— start PASSAGE SHOWN —

I am trying to parse amazon to compile a list of prices, as part of a bigger project relating to statistics. However, I am stumped. I was wondering If anyone can review my code and tell me where I went wrong?
#!/usr/bin/python
# -*- coding: utf-8 -*-
import mechanize
from bs4 import BeautifulSoup
URL_00 = "http://www.amazon.co.uk/Call-Duty-Black-Ops-PS3/dp/B007WPF7FE/ref=sr_1_2?ie=UTF8&qid=1352117194&sr=8-2"
bro = mechanize.Browser()
resp = bro.open(URL_00)
html = resp.get_data()
soup_00 = BeautifulSoup(html)
price = soup_00.find('b', {'class':'priceLarge'})
print price #this should return at the very least the text enclosed in a tag
According to the screenshot, what I wrote above should work, shouldn't it?

— end PASSAGE SHOWN —

# LIST OF TASKS
• 1. Reproduce the forum post on parsing Amazon prices verbatim, starting at the words "I am trying" and stopping after the words "I went wrong?".
• 2. Render this sentence from the forum post on parsing Amazon prices into Spanish: "I am trying to parse amazon to compile a list of prices, as part of a bigger project relating to statistics."
• 3. Extend the forum post on parsing Amazon prices, picking up after its final sentence.
The data bear no relation to the forum post on parsing Amazon prices.

— start DATA SUPPLIED —

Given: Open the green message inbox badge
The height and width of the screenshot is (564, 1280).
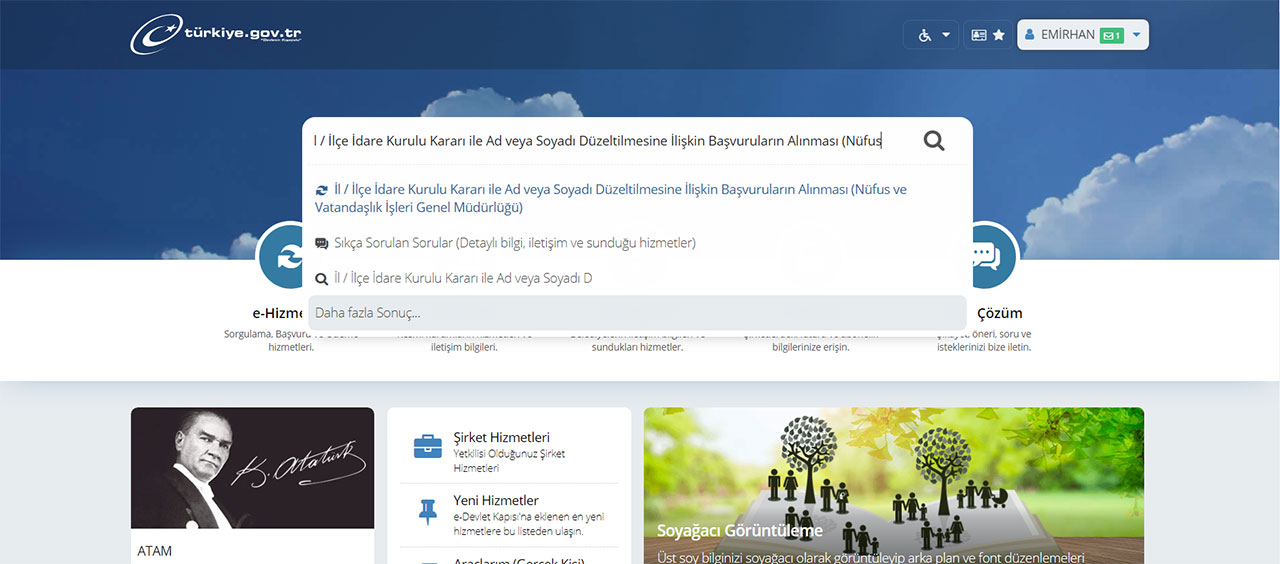Looking at the screenshot, I should [1111, 35].
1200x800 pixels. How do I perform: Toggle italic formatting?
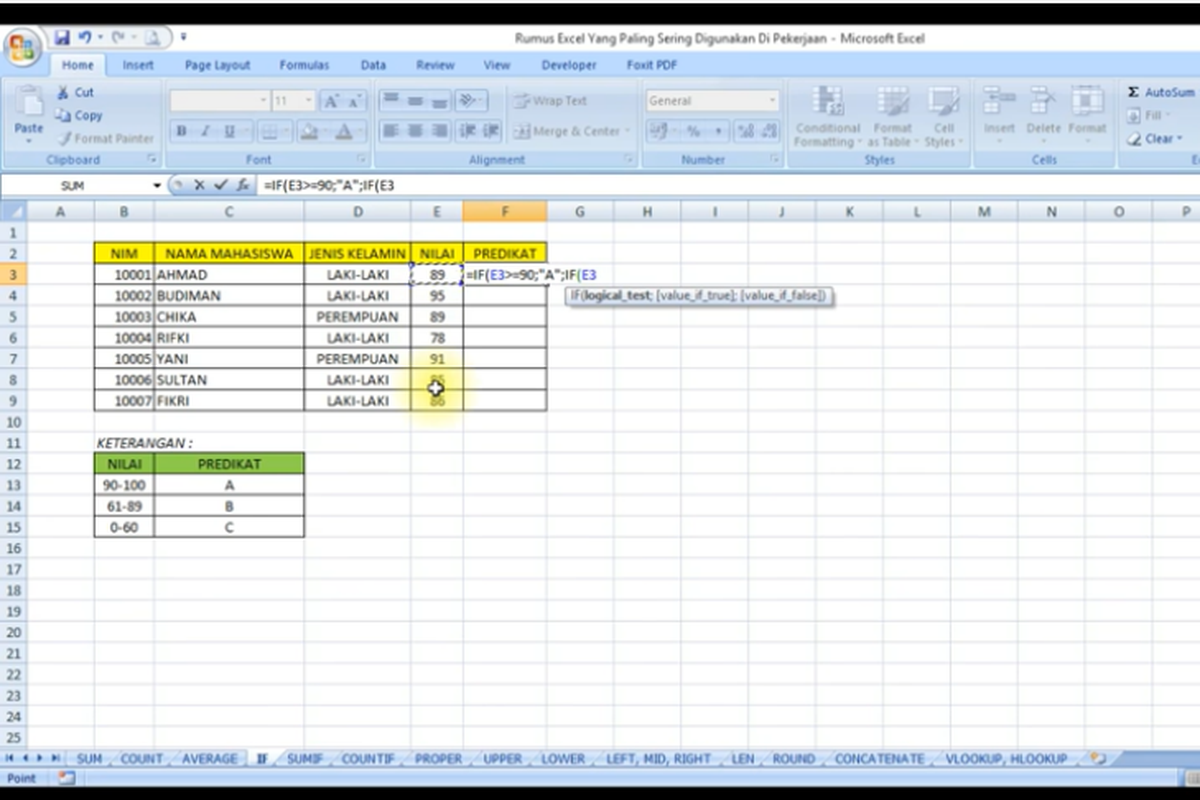(204, 130)
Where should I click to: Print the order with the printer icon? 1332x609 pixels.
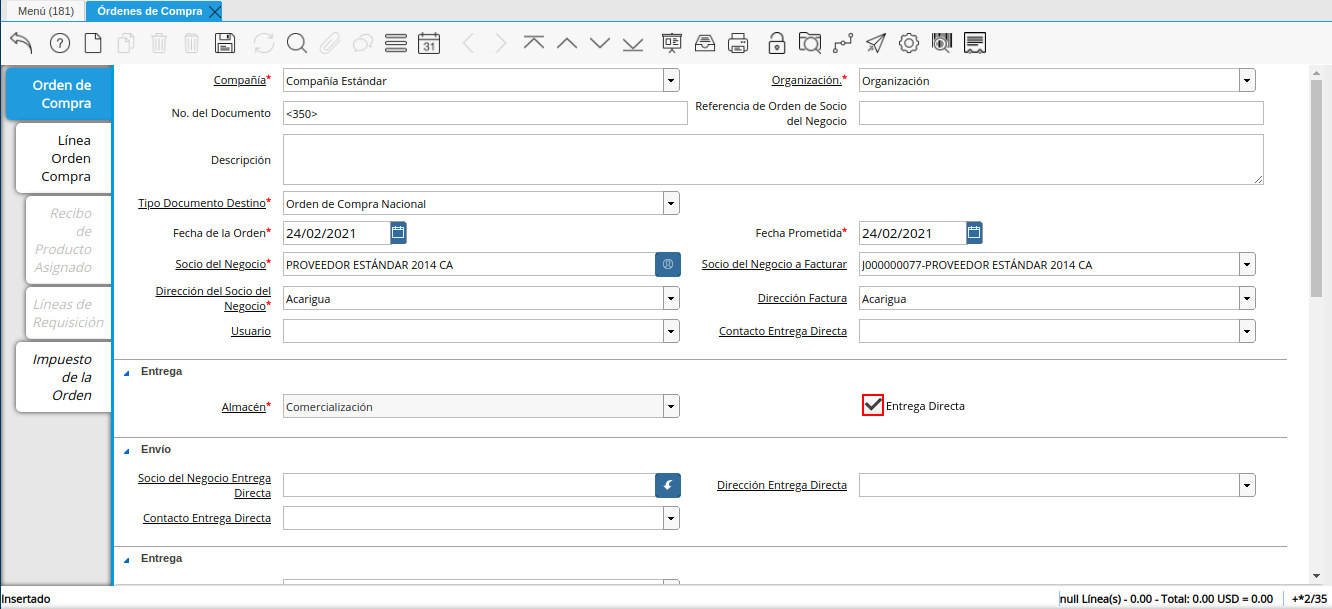click(738, 43)
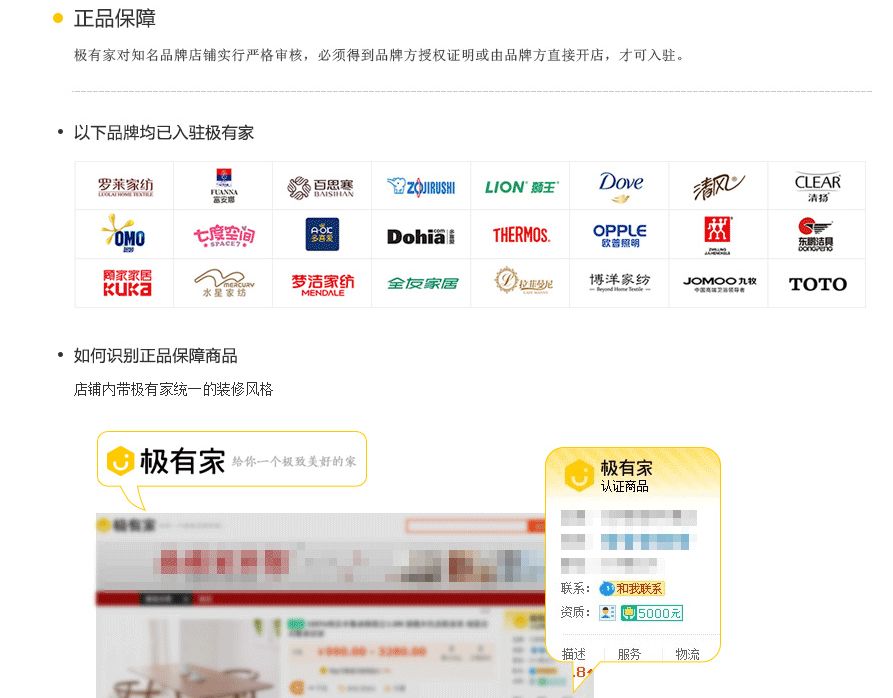Open the blurred shop page screenshot

(x=322, y=605)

— end DATA SUPPLIED —

# RESULTS OF THE EXERCISE
• 1.
I am trying to parse amazon to compile a list of prices, as part of a bigger project relating to statistics. However, I am stumped. I was wondering If anyone can review my code and tell me where I went wrong?

• 2. Estoy intentando analizar Amazon para recopilar una lista de precios, como parte de un proyecto más amplio relacionado con la estadística.

• 3.
Well all I get in the print out is "[]", if I change the line before last to this:
price = soup_00.find('b', {'class':'priceLarge'}).contents[0].string
or
price = soup_00.find('b', {'class':'priceLarge'}).text
I get a "noneType" error.
I am quite confused as to why this is happening. The page encoding in the URL on chrome says UTF8, to which my script is adjusted in line #2. I have changed it to ISO (as per inner HTML of the page) but this makes zero difference, so I am positive encoding is not the issue here.
Also, don't know if this is relevant at all, but my system locale on linux being UTF-8 should not cause a problem should it?
Any ideas would be welcome.